It's not possible for a selective club to axiomatically welcome everyone the way Campus does (and has done for a long time, judging from news clippings in the 'Prince' office). The menu of Princeton social options is significantly impoverished by this change.

I can't blame the people who made the decision — membership numbers were a problem, and they had to make a change. When they looked around, and tried to figure out what it would take to increase their numbers, they came to a monumentally counterintuitive answer: start excluding students. The president of Campus' grad board explained that he thinks Princeton students are drawn to Bicker, and that going bicker will improve Campus' reputation. He is, I fear, probably right on both counts. The club has the smallest membership cap of any on the Street — as soon as a group of more than 50 try to join, some are bound not to go home happy.

If a Zen Buddhist, schooled in the art of deliberate contradiction, were asked to characterize Princeton's social scene, he might say: "Exclusion is inclusion."

I think it says something revealing about Princeton's social scene as a whole that smart people, trying to figure out how to preserve a Princeton student institution, decided their best strategy was to make it exclusive.

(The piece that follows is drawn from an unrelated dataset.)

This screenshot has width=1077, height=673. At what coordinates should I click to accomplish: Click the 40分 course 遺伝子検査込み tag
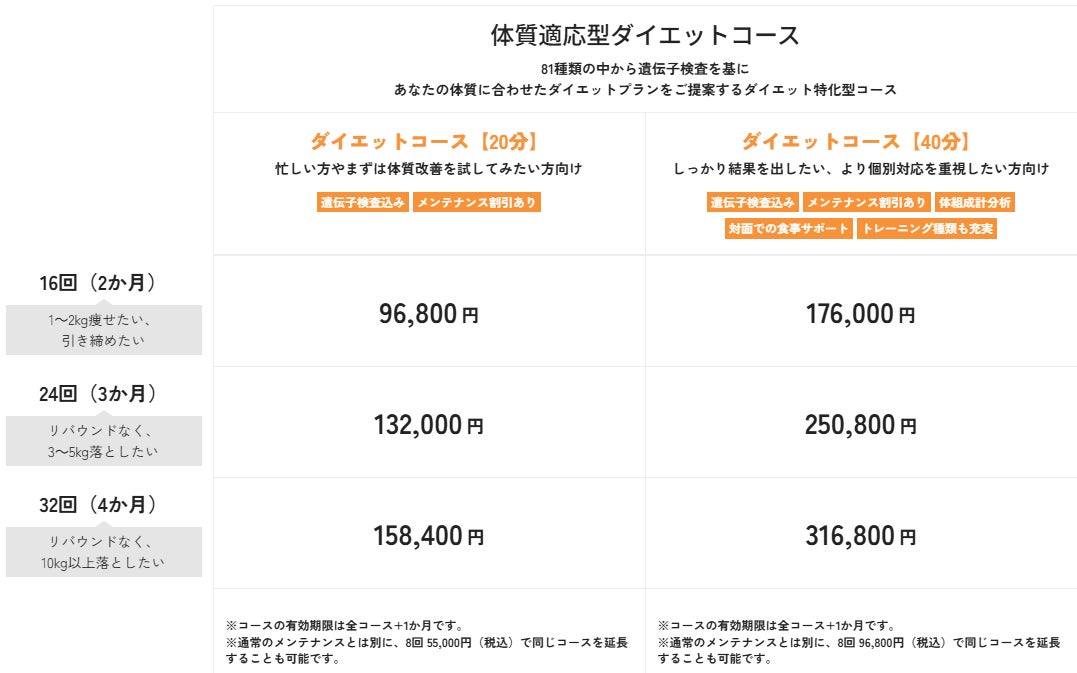click(753, 202)
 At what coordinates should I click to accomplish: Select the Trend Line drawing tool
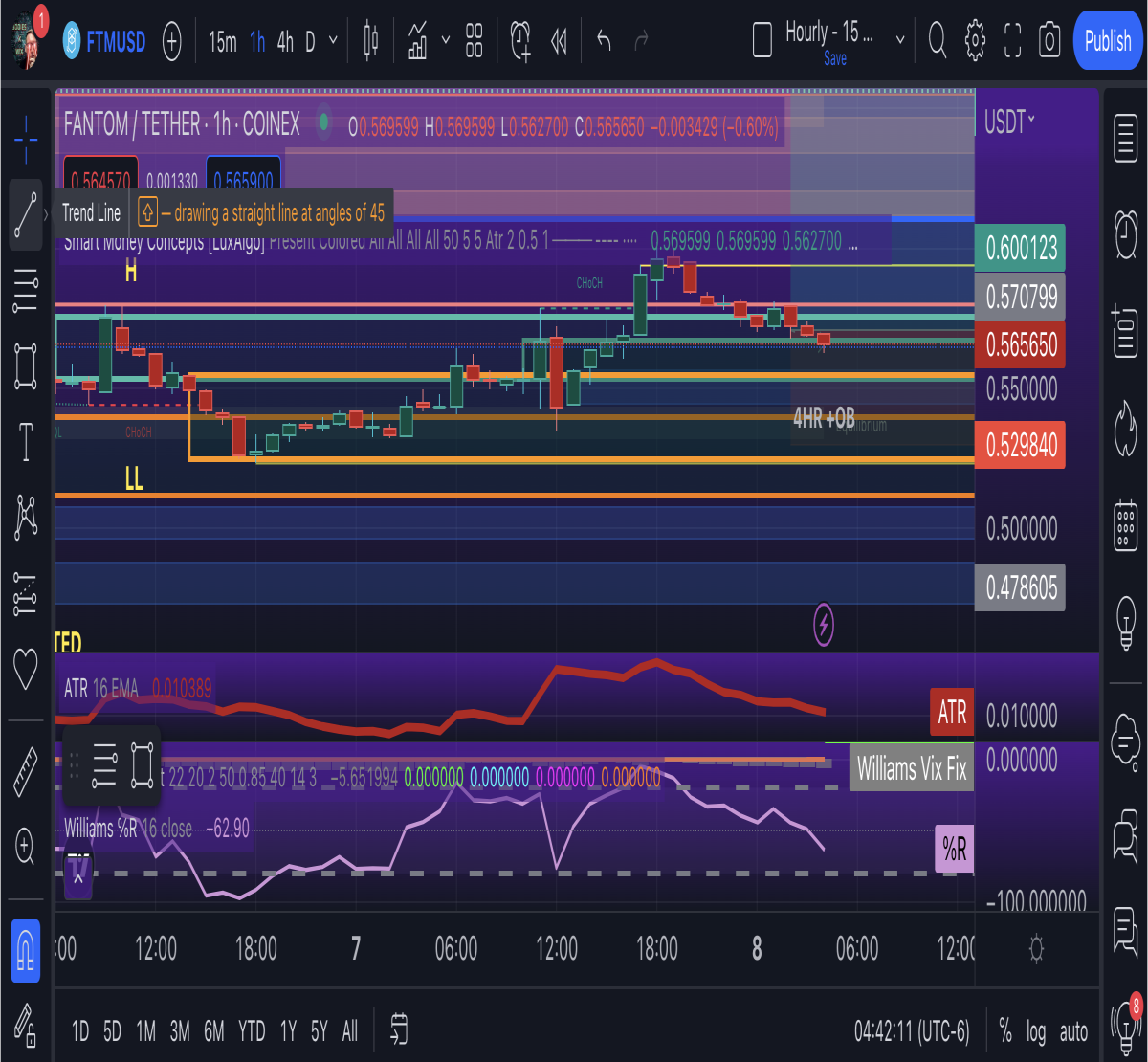tap(26, 214)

The way this campus is organized reflects a pervasive infatuation with selectivity and exclusion. Everywhere from singing groups to drama to SVC projects to campus tour guiding to the fraternities, sororities, secret societies, and yes, eating clubs, we struggle against each other. It's not enough to be good — we need to be better than the people around us. We want more than simple acceptance, which Campus so ably provided; We want superiority.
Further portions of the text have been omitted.